For my future research, I foresee the following directions:
Two major alternative energy research areas are fuel cells, and solar cells. Fuel cells are considered novel, environmentally friendly, and energy efficient. Nanoparticles of metaloxides with size of few nanometers that serve as electrocatalysts for H2, Methanol, or ethanol oxidation are in center of attention. Optimizing the properties of such nano materials is crucial for the development of low-temperature Proton Exchange Membrane Fuel Cells (PEMFs). Meanwhile, solar cells are considered advantageous because of their lower CO2 emission, safety, and mobility.
For centuries, nature has inspired researchers to develop a photoelectrochemical cell that mimics photosynthesis, and combine the fuel and the solar cell in one. In this type of cell, water is split into oxygen and protons (eventually H2), which then can be utilized as a fuel. A straightforward idea to use the most abundant earth resources - water and sun - to shape the future of energy demand. In - what is called - artificial photosynthesis, different types of photocatalysis are being developed. Among many, biocatalysis (enzymes), redox catalysis, transition metals, metal oxides, and metal-organic frameworks (MOFs) are some examples. My interest is to optimize the parameters controlling the catalyst activity, in order to maximize its light harvesting capability and increase its efficiency. Since most of the sunlight reached by the earth surface falls in the visible spectrum, my goal is to design catalysis that absorbs in that region. I will use my expertise in spectroscopy, scanning electron microscopy (SEM), Auger electron spectroscopy (AES), XRD, and electrochemical techniques like voltammetry in this research.
With the exponential growth of human activity and population, wastewater became one of the major challenges we face nowadays. From the perspective of sustainability, managing water resources and its waste becomes crucial. One novel area of research is to develop metal oxide nanoparticles that effectively adsorbs heavy metals found in waste water. My interest is to investigate the adsorption mechanism and the kinetics of the process, in order to maximize the nanoadsorbents efficiency. Some parameters to investigate are: the nanoadsorbent material and size, the type of adsorption isotherm, the type of solvent, the medium acidity, and temperature, In addition, understanding the thermodynamics and the rate at which the process occurs is critical to understand the adsorption process.
Quantum theoretical calculations became widely used to comprehend, analyze, and simulate chemical reactions.
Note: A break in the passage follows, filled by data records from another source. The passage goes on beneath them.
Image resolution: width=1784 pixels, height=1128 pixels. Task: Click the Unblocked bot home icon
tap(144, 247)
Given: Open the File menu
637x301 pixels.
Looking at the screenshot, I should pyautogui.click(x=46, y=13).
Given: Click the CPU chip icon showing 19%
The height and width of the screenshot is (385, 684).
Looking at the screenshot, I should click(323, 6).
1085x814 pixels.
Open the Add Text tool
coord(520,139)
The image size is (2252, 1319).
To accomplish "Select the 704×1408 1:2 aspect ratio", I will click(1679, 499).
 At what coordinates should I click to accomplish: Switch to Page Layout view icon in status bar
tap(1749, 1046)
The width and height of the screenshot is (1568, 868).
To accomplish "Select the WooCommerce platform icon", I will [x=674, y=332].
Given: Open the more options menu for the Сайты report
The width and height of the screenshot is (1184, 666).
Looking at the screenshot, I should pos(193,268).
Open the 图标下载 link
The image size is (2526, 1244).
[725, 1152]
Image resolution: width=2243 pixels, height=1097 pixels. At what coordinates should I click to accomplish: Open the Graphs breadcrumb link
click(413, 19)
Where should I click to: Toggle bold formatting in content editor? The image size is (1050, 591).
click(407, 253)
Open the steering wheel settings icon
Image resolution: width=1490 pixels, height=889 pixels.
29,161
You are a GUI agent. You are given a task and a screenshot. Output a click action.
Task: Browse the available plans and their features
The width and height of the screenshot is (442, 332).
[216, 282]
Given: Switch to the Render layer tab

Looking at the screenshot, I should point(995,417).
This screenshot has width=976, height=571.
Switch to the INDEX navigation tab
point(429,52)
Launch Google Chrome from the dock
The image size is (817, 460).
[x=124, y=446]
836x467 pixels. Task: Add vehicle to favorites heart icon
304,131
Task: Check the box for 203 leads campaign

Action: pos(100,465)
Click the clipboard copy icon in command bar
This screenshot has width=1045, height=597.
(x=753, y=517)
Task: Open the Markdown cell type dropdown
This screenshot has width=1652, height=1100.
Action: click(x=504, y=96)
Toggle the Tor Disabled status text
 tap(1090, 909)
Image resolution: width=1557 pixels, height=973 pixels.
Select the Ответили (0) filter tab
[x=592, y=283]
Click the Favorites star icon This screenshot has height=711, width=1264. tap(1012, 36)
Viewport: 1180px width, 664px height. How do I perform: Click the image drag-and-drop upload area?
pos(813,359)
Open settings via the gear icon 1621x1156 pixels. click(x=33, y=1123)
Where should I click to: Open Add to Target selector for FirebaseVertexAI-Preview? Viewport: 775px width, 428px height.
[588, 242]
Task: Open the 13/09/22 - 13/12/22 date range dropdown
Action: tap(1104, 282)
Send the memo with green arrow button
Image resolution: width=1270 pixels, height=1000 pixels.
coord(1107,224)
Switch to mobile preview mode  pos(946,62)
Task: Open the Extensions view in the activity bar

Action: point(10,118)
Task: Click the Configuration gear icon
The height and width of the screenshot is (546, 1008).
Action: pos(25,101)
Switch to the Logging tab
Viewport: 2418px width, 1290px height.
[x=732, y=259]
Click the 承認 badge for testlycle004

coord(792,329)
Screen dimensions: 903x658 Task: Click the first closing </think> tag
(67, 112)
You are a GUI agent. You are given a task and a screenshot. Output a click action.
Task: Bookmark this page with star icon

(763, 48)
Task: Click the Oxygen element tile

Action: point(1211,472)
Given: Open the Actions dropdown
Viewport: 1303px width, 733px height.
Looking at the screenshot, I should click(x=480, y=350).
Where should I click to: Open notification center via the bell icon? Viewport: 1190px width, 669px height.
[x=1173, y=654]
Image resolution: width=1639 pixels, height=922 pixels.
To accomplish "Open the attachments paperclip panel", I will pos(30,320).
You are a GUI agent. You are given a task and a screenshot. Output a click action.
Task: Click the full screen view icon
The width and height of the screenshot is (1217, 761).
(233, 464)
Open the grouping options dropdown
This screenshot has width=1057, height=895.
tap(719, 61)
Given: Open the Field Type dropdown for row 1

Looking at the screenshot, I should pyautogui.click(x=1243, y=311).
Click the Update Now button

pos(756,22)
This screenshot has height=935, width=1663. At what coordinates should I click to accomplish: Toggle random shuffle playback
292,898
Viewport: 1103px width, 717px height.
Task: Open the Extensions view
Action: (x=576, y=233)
In my future research, I will use theoretical calculations to understand the reaction mechanisms of the catalysis described above; either the photoelectrochemical or the nanoadsorbents.
The field of theoretical calculations requires solid understanding of quantum chemistry, mathematics, and programming. My goal is to help my students progress in these fields in order to carry out efficient and reliable theoretical calculations. Since the interpretation of theoretical calculation outputs require solid knowledge in other aspects of chemistry, i.e. organic, physical, and inorganic. My aim is to help the students link the different fields in order to better understand their calculation results.